Being the only major sport without a salary cap, the teams at the top will dominate the market in a capitalist fashion while the Mom & Pop Florida Marlins are supposedly forced to tiptoe through financial landmines in their quest for October glory. What “they” don’t tell you is that revenue sharing between teams has helped the cheap Marlins net millions of dollars that their owners would much rather pocket than spend on team improvements.
Imagine if the current progressive tax system in the United States allowed the people on Capitol Hill to pocket the money that pays for Medicare, Social Security, unemployment, business/environmental regulations, and subsidies. Most people wouldn’t be happy to see their benefits and tax money going towards their personal expenses.
Baseball runs on a very similar structure. They redistribute wealth under a very vague set of rules without any fear of regulation for fairness and accountability. The Kansas City Royals, Marlins, and Tampa Bay Rays are turning profits while still claiming to lack the funding necessary to keep a successful team. Do they have the guys from AIG and GM running these teams? Clearly Barack Obama needs to rent out his Change Bus to Bud Selig so he can ride around the country like William Jennings Bryan declaring the flaws in professional baseball’s operations. But like WJB, Selig doesn’t like admitting he is wrong.

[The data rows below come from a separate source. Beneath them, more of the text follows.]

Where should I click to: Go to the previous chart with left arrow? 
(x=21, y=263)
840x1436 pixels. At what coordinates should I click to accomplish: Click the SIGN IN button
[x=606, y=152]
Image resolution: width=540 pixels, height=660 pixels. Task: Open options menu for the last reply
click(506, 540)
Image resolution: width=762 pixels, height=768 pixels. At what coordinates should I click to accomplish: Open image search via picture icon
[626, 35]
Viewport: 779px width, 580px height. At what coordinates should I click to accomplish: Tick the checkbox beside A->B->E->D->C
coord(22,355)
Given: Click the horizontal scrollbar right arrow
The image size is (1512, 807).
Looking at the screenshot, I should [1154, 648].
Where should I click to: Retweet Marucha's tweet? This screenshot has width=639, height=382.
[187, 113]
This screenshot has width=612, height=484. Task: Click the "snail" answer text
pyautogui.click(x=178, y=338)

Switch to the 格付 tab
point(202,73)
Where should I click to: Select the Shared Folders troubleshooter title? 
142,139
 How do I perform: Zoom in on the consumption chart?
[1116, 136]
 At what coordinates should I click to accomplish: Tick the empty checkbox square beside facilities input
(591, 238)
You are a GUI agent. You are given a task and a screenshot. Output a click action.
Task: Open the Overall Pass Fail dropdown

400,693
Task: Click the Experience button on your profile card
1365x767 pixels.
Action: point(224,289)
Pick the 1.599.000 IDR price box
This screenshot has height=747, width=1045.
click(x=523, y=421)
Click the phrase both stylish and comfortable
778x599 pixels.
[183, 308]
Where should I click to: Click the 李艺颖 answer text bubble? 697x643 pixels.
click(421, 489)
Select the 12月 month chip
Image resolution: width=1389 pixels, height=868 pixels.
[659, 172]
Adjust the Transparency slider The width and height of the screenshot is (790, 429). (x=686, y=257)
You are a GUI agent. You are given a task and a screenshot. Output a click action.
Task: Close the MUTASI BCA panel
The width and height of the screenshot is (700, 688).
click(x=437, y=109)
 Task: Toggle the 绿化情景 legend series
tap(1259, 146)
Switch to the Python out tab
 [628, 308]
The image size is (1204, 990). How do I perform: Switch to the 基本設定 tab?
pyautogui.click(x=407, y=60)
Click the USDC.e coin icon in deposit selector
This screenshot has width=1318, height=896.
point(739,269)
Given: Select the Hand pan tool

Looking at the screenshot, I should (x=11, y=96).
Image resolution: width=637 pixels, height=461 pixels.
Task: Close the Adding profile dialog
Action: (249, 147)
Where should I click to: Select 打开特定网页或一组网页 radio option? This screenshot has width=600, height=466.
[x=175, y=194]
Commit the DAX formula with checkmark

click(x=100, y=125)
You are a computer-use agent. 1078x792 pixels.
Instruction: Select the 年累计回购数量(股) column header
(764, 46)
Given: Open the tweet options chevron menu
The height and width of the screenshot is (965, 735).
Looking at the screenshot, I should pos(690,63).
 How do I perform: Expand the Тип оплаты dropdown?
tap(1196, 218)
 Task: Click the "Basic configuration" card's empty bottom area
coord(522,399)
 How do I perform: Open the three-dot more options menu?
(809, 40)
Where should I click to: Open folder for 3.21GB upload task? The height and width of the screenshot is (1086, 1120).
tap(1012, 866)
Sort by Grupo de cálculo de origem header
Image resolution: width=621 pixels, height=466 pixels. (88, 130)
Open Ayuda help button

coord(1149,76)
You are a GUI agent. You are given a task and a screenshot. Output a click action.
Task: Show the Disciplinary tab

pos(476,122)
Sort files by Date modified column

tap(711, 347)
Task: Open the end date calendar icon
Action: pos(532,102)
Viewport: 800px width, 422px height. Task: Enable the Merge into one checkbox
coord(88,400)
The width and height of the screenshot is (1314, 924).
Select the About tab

A seemingly unlikely candidate has recently become a vocal proponent of change: Boston Red Sox principal owner John Henry, who outlined his personal preference in an e-mail:
“It’s a very simple approach in which payroll tax dollars replace revenue sharing dollars and go directly to the clubs that need revenues in order to meet minimum payrolls that should be imposed on each club receiving revenue. Further, players would have to be protected with a guaranteed minimum percentage of overall revenues. This would be a very simple and effective method in reducing top payrolls and increasing bottom payrolls with no tax on revenues.”
Henry is in favor of taxing teams that spend over a certain dollar amount on payroll and giving that money to smaller clubs to spend on their own team’s payroll. Sounds like the progressive tax system. He’s on the right track in attempting to level the competitive playing field without a salary cap, so it’s just a matter of whether the president and legislature (both Bud Selig) come to their senses and realize that new challenges require new solutions. It’s a much better idea than keeping small market owners on the honor system with revenue sharing.